The most common vehicle for doing business in the Netherlands is the besloten vennootschap (BV), a private limited company. It is flexible, well understood by counterparties, and quick to set up compared with many jurisdictions.
Choose the legal form
For most ventures the BV is the default. Alternatives include the eenmanszaak (sole proprietorship), the vof (general partnership), and the NV (public company) for larger or listed structures. The BV gives limited liability and a single-shareholder option.
Capital and the notarial deed
Since the 2012 "Flex-BV" reform there is effectively no minimum capital — a BV can be incorporated with one eurocent of issued share capital. Incorporation is done by a Dutch civil-law notary (notaris), who executes the deed of incorporation containing the articles of association.

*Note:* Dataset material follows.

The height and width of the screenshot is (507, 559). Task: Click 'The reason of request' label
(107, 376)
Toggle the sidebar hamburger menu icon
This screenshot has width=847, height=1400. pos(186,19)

Register with the KvK and tax authorities
The company is entered in the trade register of the Chamber of Commerce (Kamer van Koophandel, KvK), which forwards details to the tax authority (Belastingdienst) for a VAT and corporate-tax number. Registration is typically completed within a few working days.
UBO and ongoing duties
Ultimate beneficial owners must be filed in the UBO register. The BV must keep accounts and file annual financial statements with the KvK; thresholds determine how much detail is published.
For foreign founders
Non-residents can own and direct a Dutch BV, but identity verification, source-of-funds checks, and a registered Dutch address are usually required. Where a foreign lawyer is guiding a client through this, the notarial and registry steps are best handled by a verified Dutch colleague who can confirm current requirements and act locally.
Rules and thresholds change — confirm the latest position with admitted Dutch counsel before relying on any step.